2. Persiapan kelengkapan
dokumen berupa penandatanganan inform
consent (persetujuan tindakan operasi, pembiusan, penandaan daerah operasi)
dan dokumen jaminan pembiayaan rawat inap.
3. Pemeriksaan terkait
kondisi pasien meliputi pemeriksaan penunjang (laboratorium dan radiologi
sesuai kebutuhan), tanda-tanda vital (tekanan darah, nadi, frekuensi napas,
suhu, dan saturasi oksigen), rekam jantung/ EKG untuk pasien dengan umur >17
tahun, dan konsultasi dengan dokter spesialis lain (misal anestesi, penyakit
dalam, jantung, paru, dll sesuai kondisi pasien).
4. Operasi dengan
pembiusan total wajib puasa minimal 7-8 jam (pasien dewasa) dan 4-6 jam (pasien
anak).
5. Jika memungkinan mandi
keramas serta oral hygiene.
6. Sampaikan kepada
perawat terkait riwayat penyakit/ operasi, obat yang dikonsumsi, alergi obat
atau makanan jika ada.
7. Simpan perhiasan, gigi
palsu, dan bersihkan make-up serta kuku
tanpa kuteks.
8. Mencukur bulu/ rambut
dilakukan di dalam ruang operasi.
9. Pada operasi tulang
belakang diperlukan fleet enema.
PROSEDUR PERAWATAN
SETELAH OPERASI (POST OPERASI)
Berikut perawatan post operasi yang perlu dilakukan:
1. Pada beberapa kasus
dengan diagnosis tumor kepala, perdarahan kepala, operasi tulang cervical, dll
memerlukan ruang ICU untuk perawatan lanjutan setelah operasi.
2. Pasien boleh makan dan
minum setelah operasi jika sudah sadar penuh, terdengar bising usus, tidak mual
muntah.

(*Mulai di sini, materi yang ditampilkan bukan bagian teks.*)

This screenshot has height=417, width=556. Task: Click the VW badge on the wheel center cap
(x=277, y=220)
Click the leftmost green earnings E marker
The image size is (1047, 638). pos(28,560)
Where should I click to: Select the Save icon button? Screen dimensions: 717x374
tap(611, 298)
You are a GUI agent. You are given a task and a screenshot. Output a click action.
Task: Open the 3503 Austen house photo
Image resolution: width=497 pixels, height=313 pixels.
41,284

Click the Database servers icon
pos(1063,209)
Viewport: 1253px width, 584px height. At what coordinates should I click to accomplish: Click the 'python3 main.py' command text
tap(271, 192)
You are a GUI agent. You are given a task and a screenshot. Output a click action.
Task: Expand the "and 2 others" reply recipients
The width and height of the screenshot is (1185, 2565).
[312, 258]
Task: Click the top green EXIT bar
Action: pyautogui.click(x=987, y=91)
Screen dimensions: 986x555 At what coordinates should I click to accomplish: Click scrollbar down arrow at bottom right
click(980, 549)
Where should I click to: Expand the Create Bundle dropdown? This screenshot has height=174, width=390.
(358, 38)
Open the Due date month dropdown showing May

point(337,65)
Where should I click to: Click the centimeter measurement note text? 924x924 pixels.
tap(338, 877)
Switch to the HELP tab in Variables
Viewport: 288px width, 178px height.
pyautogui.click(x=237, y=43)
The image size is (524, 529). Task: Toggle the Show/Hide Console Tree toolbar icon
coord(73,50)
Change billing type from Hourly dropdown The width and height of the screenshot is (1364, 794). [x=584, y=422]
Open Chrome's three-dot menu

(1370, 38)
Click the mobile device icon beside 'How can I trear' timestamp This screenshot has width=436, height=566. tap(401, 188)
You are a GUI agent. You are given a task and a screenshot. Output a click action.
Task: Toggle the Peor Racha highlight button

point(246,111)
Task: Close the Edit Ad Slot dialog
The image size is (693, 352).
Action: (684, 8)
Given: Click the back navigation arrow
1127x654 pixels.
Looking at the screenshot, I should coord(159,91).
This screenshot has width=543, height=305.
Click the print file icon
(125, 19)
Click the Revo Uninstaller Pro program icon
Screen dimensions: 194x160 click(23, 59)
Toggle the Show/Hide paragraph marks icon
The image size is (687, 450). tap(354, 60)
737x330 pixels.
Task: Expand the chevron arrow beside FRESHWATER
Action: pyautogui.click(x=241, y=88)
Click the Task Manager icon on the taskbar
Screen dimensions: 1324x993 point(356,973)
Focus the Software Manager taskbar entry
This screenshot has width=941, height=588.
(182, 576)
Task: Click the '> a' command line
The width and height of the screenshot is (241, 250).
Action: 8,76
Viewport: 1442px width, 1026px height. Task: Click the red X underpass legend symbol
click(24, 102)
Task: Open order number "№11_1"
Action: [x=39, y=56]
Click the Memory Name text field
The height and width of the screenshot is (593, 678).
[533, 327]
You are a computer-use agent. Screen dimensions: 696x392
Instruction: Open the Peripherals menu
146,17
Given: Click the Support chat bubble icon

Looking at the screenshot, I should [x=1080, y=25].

Rata-rata diperlukan waktu 3-4 jam pemulihan setelah operasi.
3. Posisi pasien setelah
operasi disesuaikan dengan diagnosis, contoh untuk pasien dengan operasi kepala
disarankan elevasi kepala 30 derajat, untuk operasi tulang belakang disarankan
tirah baring 1x24 jam.
Nah itu tadi standar pelayanan sebelum (pre) dan setelah (post) operasi bedah saraf yang perlu Sedulur Margono ketahui. Untuk layanan bedah saraf di RSMS bisa didapatkan baik di poliklinik Reguler maupun VIP dengan fasilitas yang memadai dan dokter Spesialis Bedah Saraf yang sudah berpengalaman.